Service endpoints are currently found through [Docker-links-compatible](https://docs.docker.com/userguide/dockerlinks/) environment variables specifying ports opened by the service proxy. Currently the user must select a unique port to expose the service on on the proxy, as well as the container's port to target.
The Kubernetes control plane is split into a set of components, but they all run on a single _master_ node. These work together to provide an unified view of the cluster.
All persistent master state is stored in an instance of `etcd`. This provides a great way to store configuration data reliably. With `watch` support, coordinating components can be notified very quickly of changes.
### Kubernetes API Server
This server serves up the main [Kubernetes API](https://github.com/GoogleCloudPlatform/kubernetes/tree/master/api).
The `replicationController` type described above isn't strictly necessary for Kubernetes to be useful. It is really a service that is layered on top of the simple `pod` API. To enforce this layering, the logic for the replicationController is actually broken out into another server. This server watches `etcd` for changes to `replicationController` objects and then uses the public Kubernetes API to implement the replication algorithm.
Right now "building" or "releasing" Kubernetes consists of some scripts (in `release/`) to create a `tar` of the necessary data and then uploading it to Google Cloud Storage.
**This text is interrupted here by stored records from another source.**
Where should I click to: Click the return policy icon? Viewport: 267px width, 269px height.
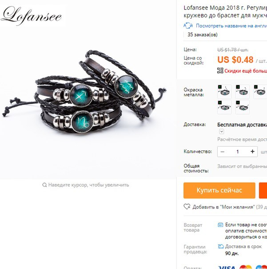(220, 225)
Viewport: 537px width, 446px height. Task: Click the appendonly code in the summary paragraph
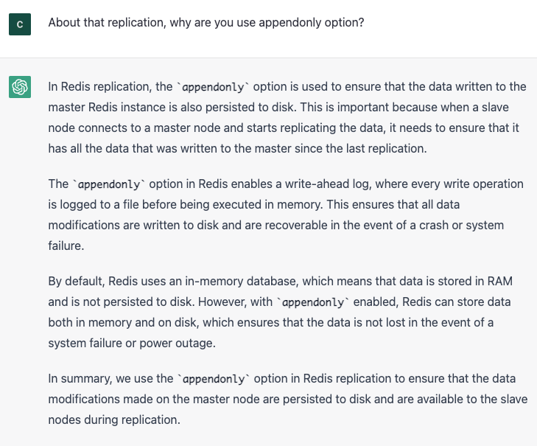(x=214, y=379)
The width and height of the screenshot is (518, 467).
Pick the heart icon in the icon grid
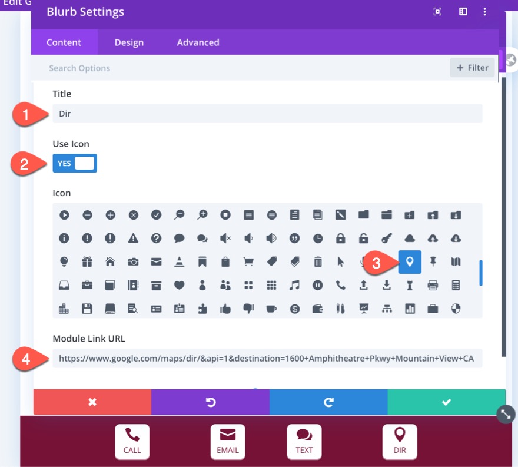[179, 285]
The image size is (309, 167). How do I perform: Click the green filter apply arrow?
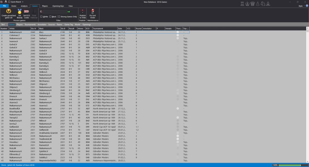click(x=69, y=12)
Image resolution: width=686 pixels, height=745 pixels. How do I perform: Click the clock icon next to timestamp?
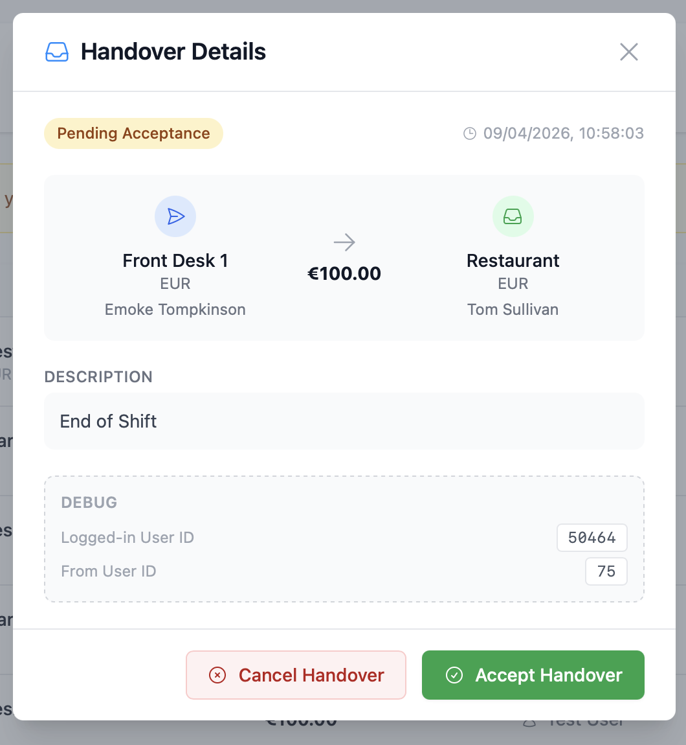pos(470,134)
In the future we will generate Docker images for the bulk of the above described components: [Issue #19](https://github.com/GoogleCloudPlatform/kubernetes/issues/19).
The scripts and data in the `cluster/` directory automates creating a set of Google Compute Engine VMs and installing all of the Kubernetes components. There is a single master node and a set of worker (called minion) nodes.
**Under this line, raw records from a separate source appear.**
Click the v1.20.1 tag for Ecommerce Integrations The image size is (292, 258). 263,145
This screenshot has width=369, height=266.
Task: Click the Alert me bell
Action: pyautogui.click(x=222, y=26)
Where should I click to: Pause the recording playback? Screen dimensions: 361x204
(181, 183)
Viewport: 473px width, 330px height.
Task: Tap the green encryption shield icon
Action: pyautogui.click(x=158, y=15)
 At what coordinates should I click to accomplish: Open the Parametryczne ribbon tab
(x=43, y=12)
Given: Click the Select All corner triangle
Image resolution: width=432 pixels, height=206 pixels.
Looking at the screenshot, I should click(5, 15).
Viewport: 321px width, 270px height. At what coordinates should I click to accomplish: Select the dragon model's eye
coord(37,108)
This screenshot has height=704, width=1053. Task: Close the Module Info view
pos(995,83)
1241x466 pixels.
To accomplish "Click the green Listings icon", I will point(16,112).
`config-default.sh` has a set of tweakable definitions/parameters for the cluster.
The heavy lifting of configuring the VMs is done by [SaltStack](http://www.saltstack.com/).
The bootstrapping works like this:
1. The `kube-up.sh` script uses the GCE [`startup-script`](https://developers.google.com/compute/docs/howtos/startupscript) mechanism for both the master node and the minion nodes.
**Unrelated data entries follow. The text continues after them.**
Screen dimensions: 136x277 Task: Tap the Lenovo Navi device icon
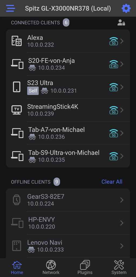pyautogui.click(x=16, y=246)
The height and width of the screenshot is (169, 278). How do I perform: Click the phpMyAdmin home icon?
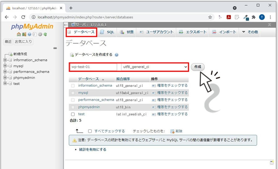19,34
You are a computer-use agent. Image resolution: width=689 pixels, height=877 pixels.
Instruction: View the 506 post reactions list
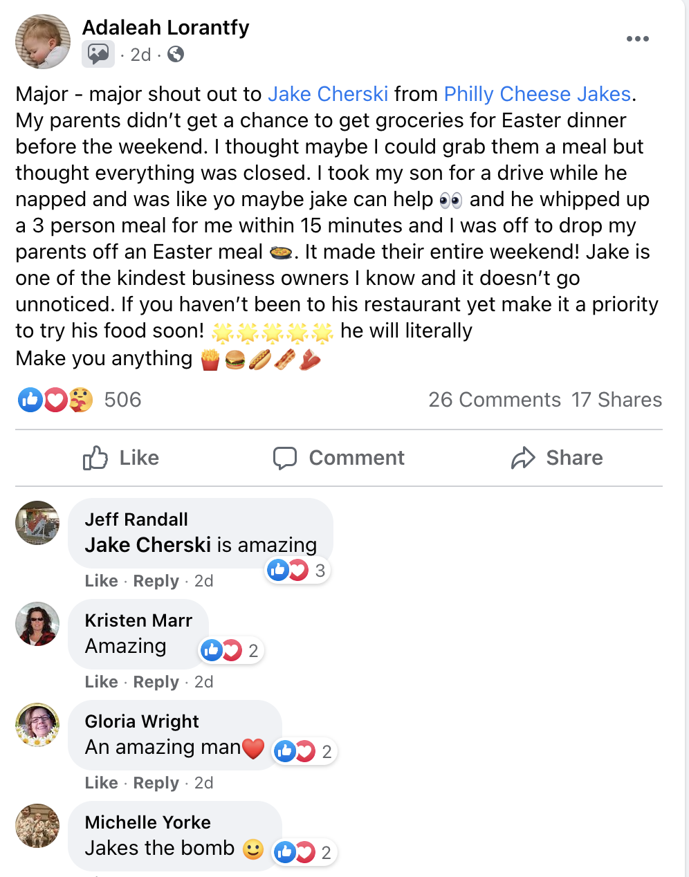pyautogui.click(x=122, y=400)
* For the minion, this simply configures and installs SaltStack. The network range that this minion is assigned is baked into the startup-script for that minion (see [the networking doc](https://github.com/GoogleCloudPlatform/kubernetes/blob/master/docs/networking.md) for more details).
* For the master, the release files are downloaded from GCS and unpacked. Various parts (specifically the SaltStack configuration) are installed in the right places.
2. SaltStack then installs the necessary servers on each node.
* All go code is currently downloaded to each machine and compiled at install time.
* The custom networking bridge is configured on each minion before Docker is installed.
* Configuration (like telling the `apiserver` the hostnames of the minions) is dynamically created during the saltstack install.
3. After the VMs are started, the `kube-up.sh` script will call `curl` every 2 seconds until the `apiserver` starts responding.
`kube-down.sh` can be used to tear the entire cluster down. If you build a new release and want to update your cluster, you can use `kube-push.sh` to update and apply (`highstate` in salt parlance) the salt config.
As there is no security currently built into the `apiserver`, the salt configuration will install `nginx`. `nginx` is configured to serve HTTPS with a self signed certificate. HTTP basic auth is used from the client to `nginx`. `nginx` then forwards the request on to the `apiserver` over plain old HTTP. Because a self signed certificate is used, access to the server should be safe from eavesdropping but is subject to "man in the middle" attacks. Access via the browser will result in warnings and tools like curl will require an "--insecure" flag.
All communication within the cluster (worker nodes to the master, for instance) occurs on the internal virtual network and should be safe from eavesdropping.